I also had difficulty reading the book after seeing the movie. I've heard a lot of people describing the movie as a pale imitation of the book. Bullshit! The movie was great: the adaptation, the casting, the music, the directing. The only thing lacking from the movie was the political dimension, the battle between religious factions and the description of the political situation of the time. Which is a lot, but is not really relevant to the idea of the book.

So, if you have seen the movie, you might find it difficult to read the book. If you haven't yet, I suggest you read the book and certainly watch the movie afterwards. There is a certain magic when Sean Connery's accent overlaps with Ennio Morricone's music :)

Anyway, the book describes not only the murders and the process of finding the killer, but also a world where books are copied by hand by people who can speak Latin and Greek, but not the vernacular, the language of the people, then they are hidden in great libraries with access restricted by religion. A time where the inquisition's main purpose is to get rid of troublesome Christian cults with their own interpretation of religion, gathering momentum and followers just like a political party would. A world where the Pope and the Emperor have great powers and fight each other using any means necessary.

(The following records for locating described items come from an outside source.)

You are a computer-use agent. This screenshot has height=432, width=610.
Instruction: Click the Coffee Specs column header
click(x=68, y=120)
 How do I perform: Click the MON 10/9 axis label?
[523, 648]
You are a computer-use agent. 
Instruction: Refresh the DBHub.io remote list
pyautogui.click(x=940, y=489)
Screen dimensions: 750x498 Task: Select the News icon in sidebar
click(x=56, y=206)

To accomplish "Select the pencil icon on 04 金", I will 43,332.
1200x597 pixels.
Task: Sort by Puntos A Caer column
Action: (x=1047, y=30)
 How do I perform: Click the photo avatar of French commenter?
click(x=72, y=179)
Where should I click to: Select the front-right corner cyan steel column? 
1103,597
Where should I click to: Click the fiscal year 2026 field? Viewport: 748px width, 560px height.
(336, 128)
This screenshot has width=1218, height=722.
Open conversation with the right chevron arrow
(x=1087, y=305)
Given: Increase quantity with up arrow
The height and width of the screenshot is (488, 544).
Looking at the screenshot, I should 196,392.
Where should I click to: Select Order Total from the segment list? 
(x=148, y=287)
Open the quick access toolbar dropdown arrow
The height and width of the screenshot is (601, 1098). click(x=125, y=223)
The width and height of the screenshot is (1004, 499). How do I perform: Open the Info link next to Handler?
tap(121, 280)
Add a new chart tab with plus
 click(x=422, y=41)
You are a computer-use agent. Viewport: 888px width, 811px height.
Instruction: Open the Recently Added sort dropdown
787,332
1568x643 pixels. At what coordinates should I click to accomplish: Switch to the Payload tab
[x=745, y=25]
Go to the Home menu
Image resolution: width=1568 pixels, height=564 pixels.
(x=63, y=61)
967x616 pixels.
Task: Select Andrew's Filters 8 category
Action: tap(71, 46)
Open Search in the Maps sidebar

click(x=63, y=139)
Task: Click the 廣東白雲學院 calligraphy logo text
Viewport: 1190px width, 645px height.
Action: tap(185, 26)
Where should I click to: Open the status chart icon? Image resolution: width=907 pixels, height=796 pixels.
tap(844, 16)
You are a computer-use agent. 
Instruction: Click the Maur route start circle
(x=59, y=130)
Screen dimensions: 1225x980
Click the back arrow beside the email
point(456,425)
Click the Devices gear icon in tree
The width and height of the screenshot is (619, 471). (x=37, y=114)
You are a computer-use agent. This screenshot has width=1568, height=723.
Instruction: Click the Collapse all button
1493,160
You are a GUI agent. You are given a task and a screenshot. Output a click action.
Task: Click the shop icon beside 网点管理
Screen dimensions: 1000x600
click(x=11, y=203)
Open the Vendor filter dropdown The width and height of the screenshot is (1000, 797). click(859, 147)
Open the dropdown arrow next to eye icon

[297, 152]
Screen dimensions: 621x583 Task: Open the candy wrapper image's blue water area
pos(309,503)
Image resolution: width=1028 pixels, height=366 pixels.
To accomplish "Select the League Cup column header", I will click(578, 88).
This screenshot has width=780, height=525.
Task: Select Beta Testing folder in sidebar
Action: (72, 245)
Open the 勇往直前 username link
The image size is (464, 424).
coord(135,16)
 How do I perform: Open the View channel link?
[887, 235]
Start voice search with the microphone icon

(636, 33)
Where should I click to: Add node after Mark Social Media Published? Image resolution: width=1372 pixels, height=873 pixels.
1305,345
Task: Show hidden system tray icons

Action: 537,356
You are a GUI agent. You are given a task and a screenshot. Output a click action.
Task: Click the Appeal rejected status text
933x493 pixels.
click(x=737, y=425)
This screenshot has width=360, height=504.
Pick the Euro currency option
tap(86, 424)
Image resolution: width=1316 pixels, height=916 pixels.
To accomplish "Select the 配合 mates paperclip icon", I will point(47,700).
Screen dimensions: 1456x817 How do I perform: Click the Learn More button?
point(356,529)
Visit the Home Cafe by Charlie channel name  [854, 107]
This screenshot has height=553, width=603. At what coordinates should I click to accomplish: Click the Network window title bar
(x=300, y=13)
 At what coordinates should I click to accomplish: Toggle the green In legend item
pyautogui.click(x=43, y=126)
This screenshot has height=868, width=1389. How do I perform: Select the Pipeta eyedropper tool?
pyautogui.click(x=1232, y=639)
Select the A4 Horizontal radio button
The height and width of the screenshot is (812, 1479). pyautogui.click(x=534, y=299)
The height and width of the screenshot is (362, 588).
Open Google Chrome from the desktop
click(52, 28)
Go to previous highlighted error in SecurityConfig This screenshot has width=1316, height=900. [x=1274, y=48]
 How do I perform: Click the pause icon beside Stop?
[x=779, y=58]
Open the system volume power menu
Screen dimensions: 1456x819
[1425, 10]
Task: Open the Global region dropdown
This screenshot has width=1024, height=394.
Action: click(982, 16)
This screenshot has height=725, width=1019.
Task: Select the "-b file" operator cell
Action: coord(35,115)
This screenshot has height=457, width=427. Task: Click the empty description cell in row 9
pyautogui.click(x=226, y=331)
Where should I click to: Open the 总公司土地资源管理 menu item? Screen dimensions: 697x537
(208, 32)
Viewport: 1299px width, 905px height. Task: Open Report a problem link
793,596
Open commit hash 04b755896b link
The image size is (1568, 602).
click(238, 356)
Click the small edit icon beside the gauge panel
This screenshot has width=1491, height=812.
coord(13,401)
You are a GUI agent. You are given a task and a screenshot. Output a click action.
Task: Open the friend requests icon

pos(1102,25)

A period when the universities are slowly replacing the abbeys as places of learning.

All in all it is a good book. I don't think the Italian language brought a lot more to the book. I was quite satisfied with the English translation and there isn't much word play in the original text. There are some passages where the author seems unable to stop listing items, making them tedious, but overall the style is easy to follow and the logic good. The end moral is that the pursuit of knowledge is more important that the knowledge itself and that evil lurks even in the most holly of hearts.